ACPR/878/2022 du 15.12.2022 sur ONMMP/3684/2022 ( MP ) , REJETE

Descripteurs : SOUPÇON
Normes : CPP.310

république et

canton de Genève

POUVOIR JUDICIAIRE

P/11798/2022 ACPR/878/2022

COUR DE JUSTICE

Chambre pénale de recours

Arrêt du jeudi 15 décembre 2022

Entre

A______, domiciliée ______, ______ [GE], comparant par Me Alexandra LOPEZ, avocate, Etude @LEX AVOCATS, rue de Contamines 6, 1206 Genève,

recourante

contre la décision de non-entrée en matière rendue le 21 octobre 2022 par le Ministère public

et

LE MINISTÈRE PUBLIC de la République et canton de Genève, route de Chancy 6b, 1213 Petit-Lancy - case postale 3565 - 1211 Genève 3

intimé

 


EN FAIT :

A. a. Par acte déposé au guichet universel du Pouvoir judiciaire le 1er novembre 2022, A______ recourt contre la décision rendue le 21 octobre 2022, communiquée sous pli simple, par laquelle le Ministère public a refusé d’entrer en matière sur sa plainte du 25 mai 2022 contre B______.

La recourante conclut, préalablement, à l’assistance judiciaire et, principalement, à l’annulation de cette décision et au renvoi de la cause au Ministère public pour l’ouverture d’une instruction.

b.

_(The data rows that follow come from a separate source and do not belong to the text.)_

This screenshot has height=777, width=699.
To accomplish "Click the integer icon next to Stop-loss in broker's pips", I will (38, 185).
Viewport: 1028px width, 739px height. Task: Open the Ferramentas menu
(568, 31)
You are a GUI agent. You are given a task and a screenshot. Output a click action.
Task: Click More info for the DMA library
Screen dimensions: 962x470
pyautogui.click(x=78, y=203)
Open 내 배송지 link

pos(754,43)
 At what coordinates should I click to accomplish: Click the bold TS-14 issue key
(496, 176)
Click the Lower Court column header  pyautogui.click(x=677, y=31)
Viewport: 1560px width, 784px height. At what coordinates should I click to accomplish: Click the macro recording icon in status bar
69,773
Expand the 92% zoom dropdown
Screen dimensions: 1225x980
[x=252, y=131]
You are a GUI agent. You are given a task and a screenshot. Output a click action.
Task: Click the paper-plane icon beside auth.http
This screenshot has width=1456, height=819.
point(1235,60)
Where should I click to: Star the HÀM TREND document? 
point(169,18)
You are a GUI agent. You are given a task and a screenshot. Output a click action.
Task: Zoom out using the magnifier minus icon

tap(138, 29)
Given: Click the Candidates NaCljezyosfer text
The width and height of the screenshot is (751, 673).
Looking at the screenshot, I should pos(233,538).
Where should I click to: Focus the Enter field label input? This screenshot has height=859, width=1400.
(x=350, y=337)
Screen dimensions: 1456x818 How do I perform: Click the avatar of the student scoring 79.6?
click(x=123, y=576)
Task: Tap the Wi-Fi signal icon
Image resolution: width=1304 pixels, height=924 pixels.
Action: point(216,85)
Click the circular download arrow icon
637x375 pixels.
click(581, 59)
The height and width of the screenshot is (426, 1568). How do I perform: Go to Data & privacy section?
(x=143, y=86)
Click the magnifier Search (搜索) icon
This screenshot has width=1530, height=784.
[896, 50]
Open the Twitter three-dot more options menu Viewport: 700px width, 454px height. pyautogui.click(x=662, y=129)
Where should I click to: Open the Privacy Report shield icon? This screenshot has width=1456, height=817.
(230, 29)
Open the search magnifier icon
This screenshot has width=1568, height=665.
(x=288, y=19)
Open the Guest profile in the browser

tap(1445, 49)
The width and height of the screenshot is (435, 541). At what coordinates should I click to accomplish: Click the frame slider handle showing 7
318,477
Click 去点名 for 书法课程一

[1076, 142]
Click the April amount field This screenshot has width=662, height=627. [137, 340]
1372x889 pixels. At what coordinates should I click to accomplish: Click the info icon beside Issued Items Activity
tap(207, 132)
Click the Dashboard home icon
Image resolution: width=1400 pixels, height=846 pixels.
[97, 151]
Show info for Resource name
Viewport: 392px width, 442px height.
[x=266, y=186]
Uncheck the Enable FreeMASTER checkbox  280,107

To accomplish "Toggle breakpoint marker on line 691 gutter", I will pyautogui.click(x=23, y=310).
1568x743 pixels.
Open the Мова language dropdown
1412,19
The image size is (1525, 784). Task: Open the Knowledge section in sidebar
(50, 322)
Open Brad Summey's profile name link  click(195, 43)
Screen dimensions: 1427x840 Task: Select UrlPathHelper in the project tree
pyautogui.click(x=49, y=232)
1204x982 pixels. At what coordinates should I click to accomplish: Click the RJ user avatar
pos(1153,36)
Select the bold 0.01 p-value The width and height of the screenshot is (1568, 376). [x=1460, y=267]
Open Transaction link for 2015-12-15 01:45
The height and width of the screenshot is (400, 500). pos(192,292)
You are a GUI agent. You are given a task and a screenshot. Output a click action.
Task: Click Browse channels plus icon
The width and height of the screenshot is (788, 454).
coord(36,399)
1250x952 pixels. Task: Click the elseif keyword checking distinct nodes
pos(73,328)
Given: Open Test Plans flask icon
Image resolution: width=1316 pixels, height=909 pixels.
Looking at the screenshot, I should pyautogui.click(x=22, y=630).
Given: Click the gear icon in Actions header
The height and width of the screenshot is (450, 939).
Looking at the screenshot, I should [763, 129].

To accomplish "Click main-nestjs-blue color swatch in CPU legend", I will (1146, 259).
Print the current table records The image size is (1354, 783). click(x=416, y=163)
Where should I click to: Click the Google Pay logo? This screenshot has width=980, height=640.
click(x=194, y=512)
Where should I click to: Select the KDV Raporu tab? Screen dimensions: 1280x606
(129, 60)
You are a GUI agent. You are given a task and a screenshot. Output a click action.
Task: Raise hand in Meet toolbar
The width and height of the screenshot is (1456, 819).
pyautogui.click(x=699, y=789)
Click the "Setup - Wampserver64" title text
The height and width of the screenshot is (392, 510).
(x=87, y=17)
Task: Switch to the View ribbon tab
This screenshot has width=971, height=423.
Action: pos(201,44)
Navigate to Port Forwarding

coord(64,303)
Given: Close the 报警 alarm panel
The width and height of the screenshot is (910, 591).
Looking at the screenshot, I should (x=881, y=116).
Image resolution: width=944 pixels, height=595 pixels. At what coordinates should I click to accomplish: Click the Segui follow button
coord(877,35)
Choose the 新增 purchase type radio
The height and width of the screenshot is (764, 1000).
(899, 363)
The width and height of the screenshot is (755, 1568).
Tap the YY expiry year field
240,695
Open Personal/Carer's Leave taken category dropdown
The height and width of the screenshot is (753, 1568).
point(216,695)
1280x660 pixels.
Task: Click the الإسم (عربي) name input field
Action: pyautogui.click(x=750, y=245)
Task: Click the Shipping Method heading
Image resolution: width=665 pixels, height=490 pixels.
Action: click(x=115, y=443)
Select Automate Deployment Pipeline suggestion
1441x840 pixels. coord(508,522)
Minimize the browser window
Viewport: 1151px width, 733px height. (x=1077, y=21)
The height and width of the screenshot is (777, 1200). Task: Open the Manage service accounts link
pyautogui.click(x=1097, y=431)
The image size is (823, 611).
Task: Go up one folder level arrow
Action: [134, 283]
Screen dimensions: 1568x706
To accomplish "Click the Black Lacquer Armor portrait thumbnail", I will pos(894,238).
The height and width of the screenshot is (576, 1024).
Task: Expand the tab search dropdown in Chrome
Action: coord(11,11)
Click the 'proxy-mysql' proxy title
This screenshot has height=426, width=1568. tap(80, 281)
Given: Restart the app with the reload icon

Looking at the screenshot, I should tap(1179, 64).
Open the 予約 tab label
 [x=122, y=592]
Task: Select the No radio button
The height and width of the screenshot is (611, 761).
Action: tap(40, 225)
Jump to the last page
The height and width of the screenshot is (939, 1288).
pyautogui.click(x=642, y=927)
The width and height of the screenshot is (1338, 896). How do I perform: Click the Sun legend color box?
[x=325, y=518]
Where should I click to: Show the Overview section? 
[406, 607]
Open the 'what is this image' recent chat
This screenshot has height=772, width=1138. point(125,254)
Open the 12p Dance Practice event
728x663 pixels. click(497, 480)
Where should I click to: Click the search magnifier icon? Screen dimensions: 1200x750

Elle a versé les sûretés, en CHF 900.-, qui lui étaient demandées par la Direction de la procédure.

B. Les faits pertinents pour l'issue du litige sont les suivants :

a.        Dans sa plainte pénale, A______ reproche à B______ d’avoir, en 2018 et en 2021, requis une poursuite et obtenu la mainlevée de l’opposition qu’elle y avait formée, en se fondant fallacieusement sur cinq attestations de prêts qu’elle n’avait en réalité jamais signées et qui totalisaient CHF 44'100.-.

b.        Seule, l’une des attestations jointes à la plainte, celle datée du 30 septembre 2015, comporte les nom et signature apparents de A______ en qualité de débitrice principale d’un montant de CHF 8’000.-. Une nommée C______ a signé en qualité de codébitrice, pour le cas où A______ mourrait ou souffrirait d’un handicap ou d’« absence ».

Selon la plaignante, il avait bien existé – mais en février 2014 – un prêt totalisant ce montant, composé de CHF 4'000.- pour elle et de CHF 4'000.- pour C______ ; elle avait cependant acquitté sa part, en capital et intérêts, en remettant ses remboursements au fur et à mesure en mains propres à cette dernière, à l’intention de B______.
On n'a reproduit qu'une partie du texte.